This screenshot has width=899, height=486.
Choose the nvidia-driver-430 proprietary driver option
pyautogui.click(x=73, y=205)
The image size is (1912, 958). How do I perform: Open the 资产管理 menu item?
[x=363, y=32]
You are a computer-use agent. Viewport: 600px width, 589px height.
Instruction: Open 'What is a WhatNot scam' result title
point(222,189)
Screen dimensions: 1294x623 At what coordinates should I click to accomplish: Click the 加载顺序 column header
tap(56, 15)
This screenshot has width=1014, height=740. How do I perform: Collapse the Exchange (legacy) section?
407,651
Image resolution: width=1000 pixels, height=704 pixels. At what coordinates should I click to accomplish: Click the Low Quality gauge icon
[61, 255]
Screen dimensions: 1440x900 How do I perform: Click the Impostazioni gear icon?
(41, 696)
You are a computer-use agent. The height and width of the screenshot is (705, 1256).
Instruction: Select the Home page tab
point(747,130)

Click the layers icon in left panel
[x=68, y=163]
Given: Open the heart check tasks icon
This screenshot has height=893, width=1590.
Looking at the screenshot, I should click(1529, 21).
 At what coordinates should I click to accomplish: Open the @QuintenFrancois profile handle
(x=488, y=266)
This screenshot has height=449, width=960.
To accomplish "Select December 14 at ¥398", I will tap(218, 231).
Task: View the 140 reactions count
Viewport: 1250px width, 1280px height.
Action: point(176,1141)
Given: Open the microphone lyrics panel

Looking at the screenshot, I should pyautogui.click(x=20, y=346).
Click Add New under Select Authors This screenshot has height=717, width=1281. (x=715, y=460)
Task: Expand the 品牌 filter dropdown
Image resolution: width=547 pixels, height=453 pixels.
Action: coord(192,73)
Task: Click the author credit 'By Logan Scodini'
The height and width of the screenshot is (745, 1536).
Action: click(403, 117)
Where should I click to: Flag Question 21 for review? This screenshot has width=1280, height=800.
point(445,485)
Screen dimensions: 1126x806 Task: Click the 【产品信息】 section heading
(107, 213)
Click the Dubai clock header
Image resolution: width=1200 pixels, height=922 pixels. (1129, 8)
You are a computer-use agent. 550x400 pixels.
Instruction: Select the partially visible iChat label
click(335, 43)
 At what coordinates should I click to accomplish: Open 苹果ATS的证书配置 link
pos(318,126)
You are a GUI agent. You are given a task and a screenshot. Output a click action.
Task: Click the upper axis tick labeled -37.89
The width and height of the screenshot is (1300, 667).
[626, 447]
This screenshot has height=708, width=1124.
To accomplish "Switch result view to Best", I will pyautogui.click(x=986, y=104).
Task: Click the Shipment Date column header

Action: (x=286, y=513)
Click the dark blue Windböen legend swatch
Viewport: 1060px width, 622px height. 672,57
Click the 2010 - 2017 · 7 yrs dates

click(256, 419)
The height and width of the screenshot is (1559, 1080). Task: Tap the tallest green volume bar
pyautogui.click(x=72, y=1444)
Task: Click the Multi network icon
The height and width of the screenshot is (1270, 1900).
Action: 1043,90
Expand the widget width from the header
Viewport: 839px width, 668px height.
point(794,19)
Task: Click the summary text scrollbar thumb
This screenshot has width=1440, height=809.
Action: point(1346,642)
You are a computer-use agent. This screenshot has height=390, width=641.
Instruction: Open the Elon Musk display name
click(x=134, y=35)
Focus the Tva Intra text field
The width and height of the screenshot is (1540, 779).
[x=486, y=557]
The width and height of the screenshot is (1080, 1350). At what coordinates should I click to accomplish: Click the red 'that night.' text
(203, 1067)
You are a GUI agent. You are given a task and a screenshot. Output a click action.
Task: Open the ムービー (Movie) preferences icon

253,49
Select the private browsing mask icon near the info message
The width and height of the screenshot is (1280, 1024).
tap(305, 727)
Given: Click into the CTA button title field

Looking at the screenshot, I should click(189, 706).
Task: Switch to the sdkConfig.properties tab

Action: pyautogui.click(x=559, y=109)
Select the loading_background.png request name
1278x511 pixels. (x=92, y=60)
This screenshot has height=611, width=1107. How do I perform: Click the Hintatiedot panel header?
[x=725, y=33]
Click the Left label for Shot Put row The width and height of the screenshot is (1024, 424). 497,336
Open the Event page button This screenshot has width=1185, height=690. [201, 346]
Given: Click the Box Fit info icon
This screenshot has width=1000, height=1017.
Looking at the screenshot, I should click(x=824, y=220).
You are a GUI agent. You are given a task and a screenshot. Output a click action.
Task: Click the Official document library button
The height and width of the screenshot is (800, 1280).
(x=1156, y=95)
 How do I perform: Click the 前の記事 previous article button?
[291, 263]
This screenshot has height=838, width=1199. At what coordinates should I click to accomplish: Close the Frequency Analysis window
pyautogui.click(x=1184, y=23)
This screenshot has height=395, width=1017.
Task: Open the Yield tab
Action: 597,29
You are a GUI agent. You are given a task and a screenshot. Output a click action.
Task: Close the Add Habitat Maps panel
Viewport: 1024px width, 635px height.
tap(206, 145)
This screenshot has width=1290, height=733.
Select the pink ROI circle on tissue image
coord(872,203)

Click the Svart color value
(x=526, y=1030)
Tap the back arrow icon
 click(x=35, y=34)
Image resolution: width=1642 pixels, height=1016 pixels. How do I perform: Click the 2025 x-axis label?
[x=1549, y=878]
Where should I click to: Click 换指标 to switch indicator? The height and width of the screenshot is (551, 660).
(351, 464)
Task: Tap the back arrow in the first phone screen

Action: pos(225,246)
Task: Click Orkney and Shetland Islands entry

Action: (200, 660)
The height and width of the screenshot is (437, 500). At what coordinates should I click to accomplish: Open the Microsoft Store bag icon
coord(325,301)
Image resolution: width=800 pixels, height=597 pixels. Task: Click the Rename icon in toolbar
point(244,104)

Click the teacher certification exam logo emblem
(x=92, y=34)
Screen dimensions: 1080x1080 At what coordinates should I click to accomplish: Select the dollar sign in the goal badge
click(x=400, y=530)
□ □ □ □ □ □ □
WORK TASK
Note each line of the entries that has "info" in it, and copy those lines.

RESPONSE AREA
Select the private browsing mask icon near the info message
Given: Click the Box Fit info icon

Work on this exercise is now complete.